Appeal from an order of the Supreme Court (White, J.), entered May 3, 1991 in Fulton County, which, inter alia, granted custody of the parties’ children to plaintiff.
The parties, married in 1982, have two daughters. In August 1989 plaintiff commenced the underlying divorce action. When court-ordered joint temporary custody of the children proved unworkable, plaintiff was awarded sole custody on a temporary basis. Thereafter, following a plenary hearing, Supreme Court determined that it would be in the children’s best interest for plaintiff to retain sole custody, with defendant having extensive visitation privileges.
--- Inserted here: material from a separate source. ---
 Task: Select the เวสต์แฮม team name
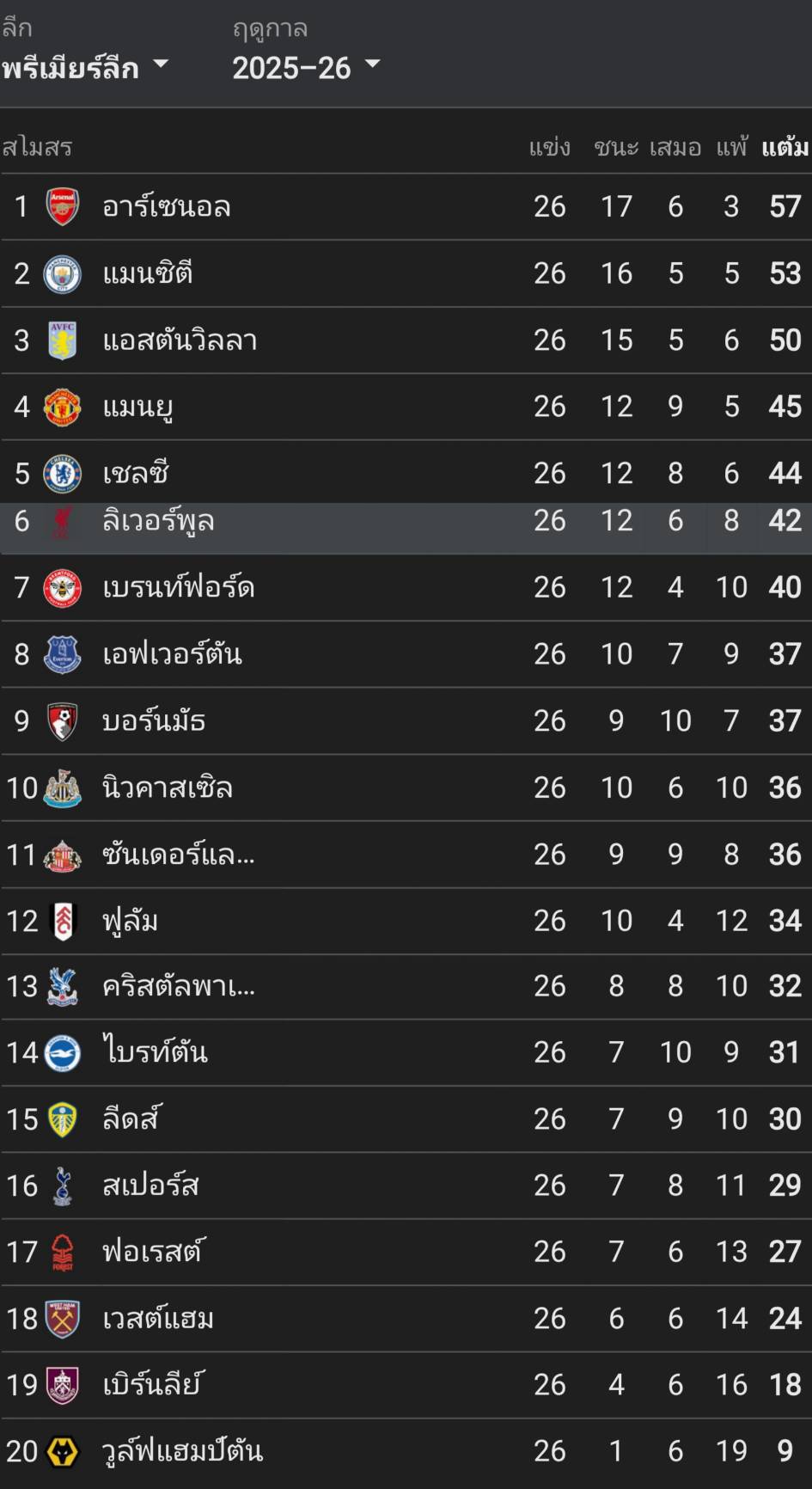tap(158, 1319)
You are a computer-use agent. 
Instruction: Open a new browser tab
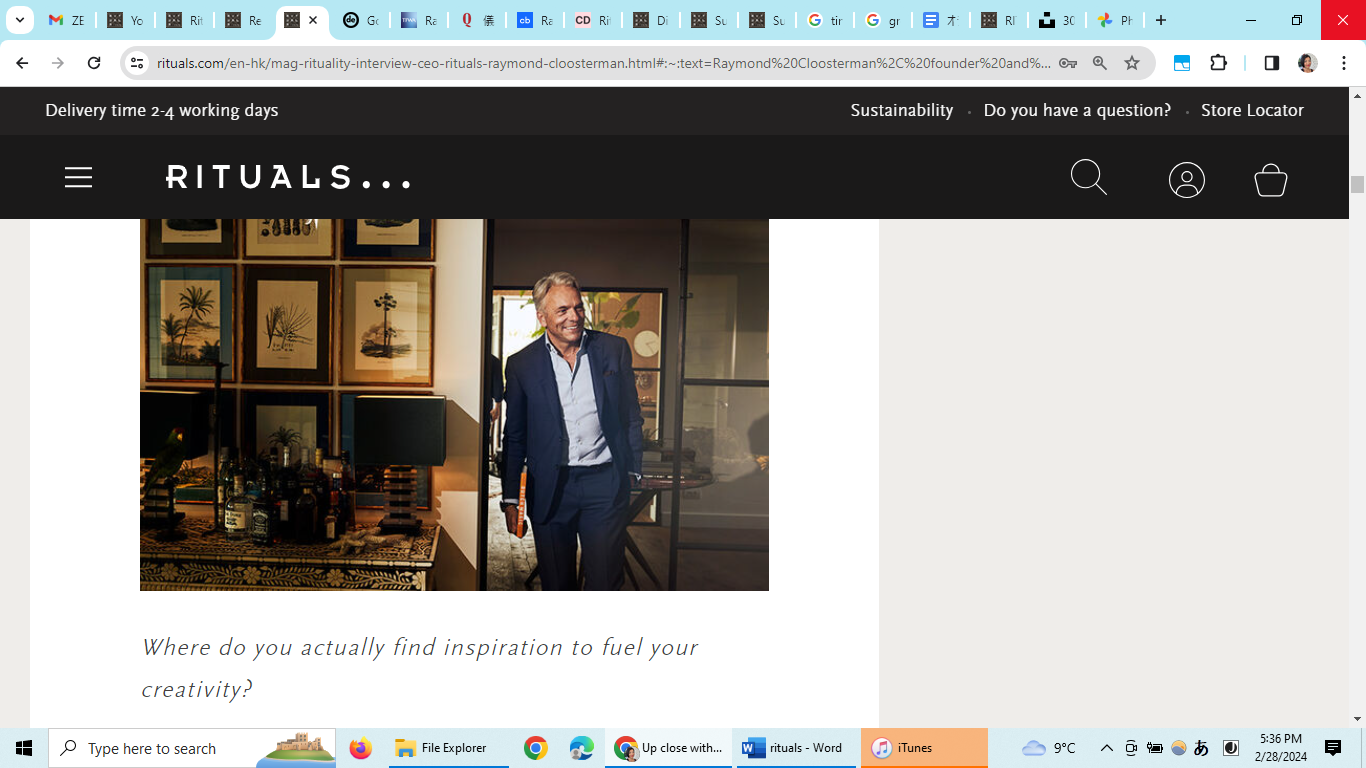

Defendant appeals.
To arrive at a custody determination that is in the child’s best interest (see, Domestic Relations Law § 70; Matter of Dinino v Deima, 173 AD2d 1017, 1018), many factors must be weighed, including the ability of the parent to meet the child’s needs, the type of home environment provided, stability of that environment, relative fitness of the parents, and the child’s wishes. Because these individual aspects interact to create a complex picture of each parent’s living situation and the quality of care that they will provide, no single factor is dispositive. Further, the determination of the trial court, which possesses the ability to directly observe and evaluate the sincerity of the parties, should, if it has a substantial basis in the record, be accorded great respect (see, Eschbach v Eschbach, 56 NY2d 167, 173; Matter of Schwartz v Schwartz, 144 AD2d 857, 859, lv denied 74 NY2d 604).
Here, Supreme Court found both parents loving and fit; however, joint custody, the solution preferred by all of the experts involved, was perceived to be unworkable because of the acrimony between the parties. In granting custody to plaintiff, the court noted that he had developed a closer association with the children and that continuing such custody would minimize disruption in the children’s lives; these findings are amply supported in the record.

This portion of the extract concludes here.